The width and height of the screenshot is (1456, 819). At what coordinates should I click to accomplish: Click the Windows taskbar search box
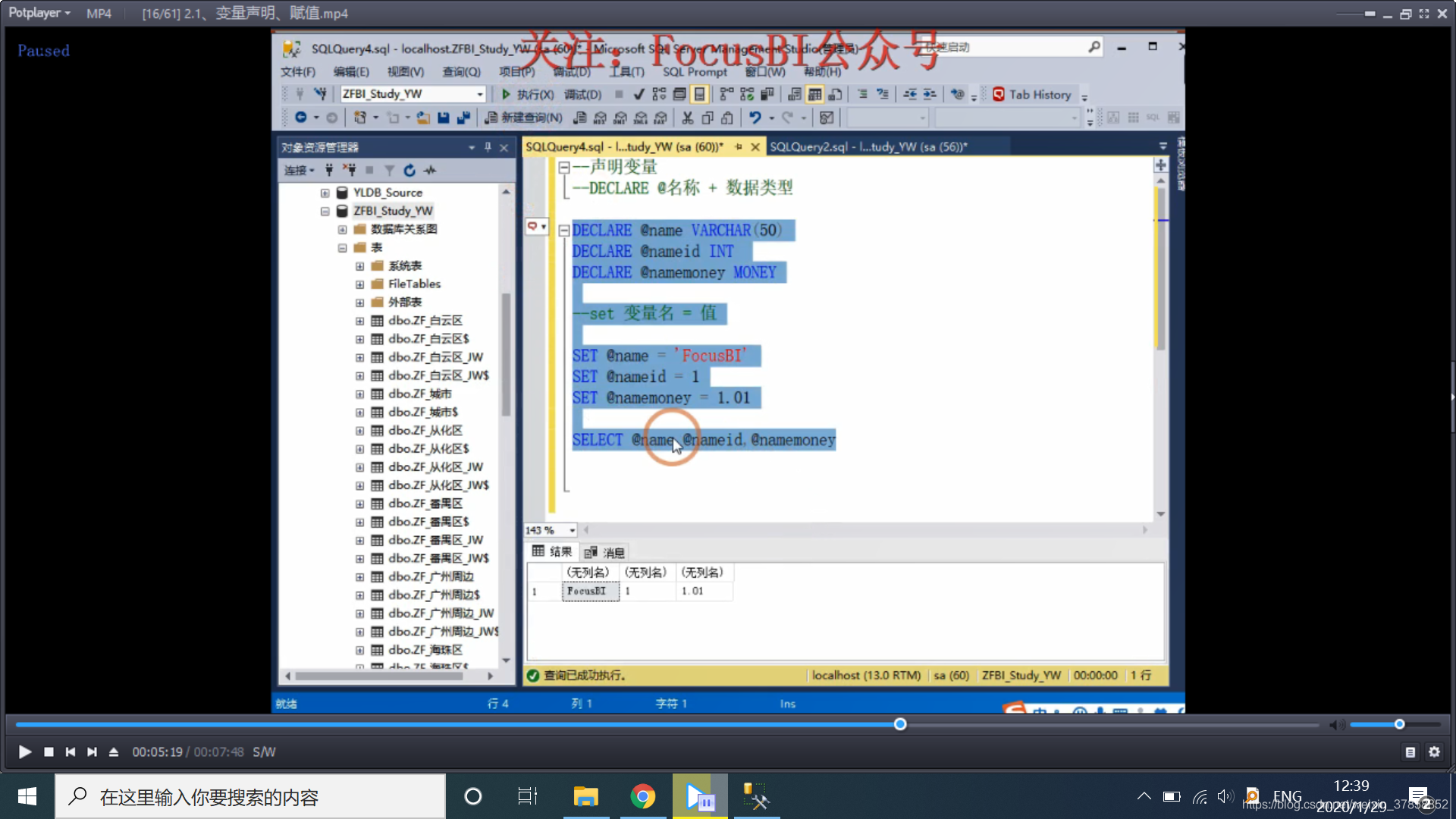[250, 796]
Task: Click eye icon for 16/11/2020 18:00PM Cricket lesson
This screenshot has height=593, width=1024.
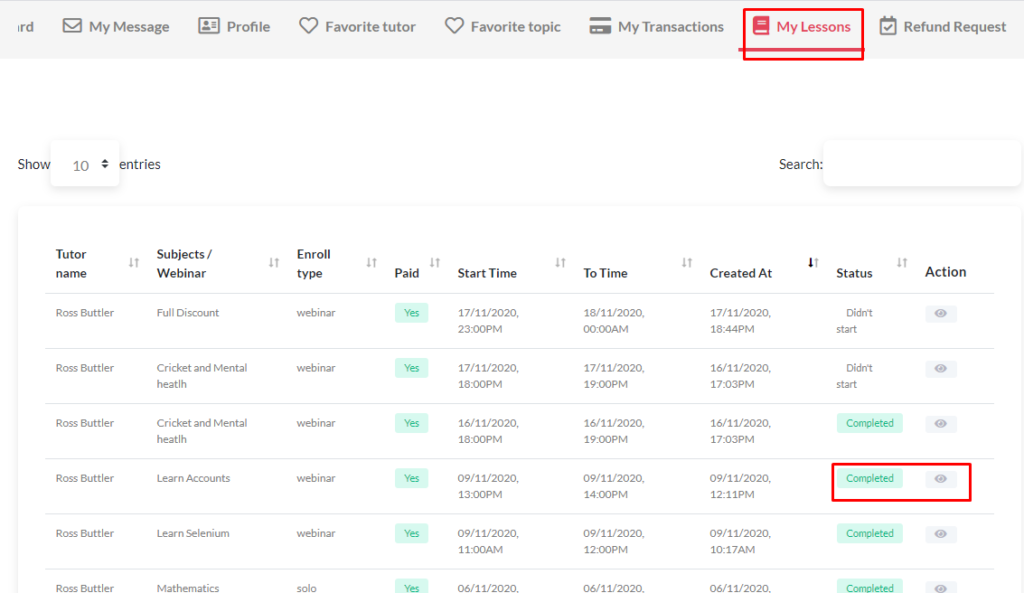Action: point(940,424)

###

- _SET EXERCISE_: Can you express the lines as a JSON list of strings, one string per line, beginning at the line that contains "Task: Click eye" and stopping after the last line of the entries? Leave out blank lines and the pictures.

- _EXPECTED OUTPUT_:
[
  "Task: Click eye icon for 16/11/2020 18:00PM Cricket lesson",
  "This screenshot has height=593, width=1024.",
  "Action: point(940,424)"
]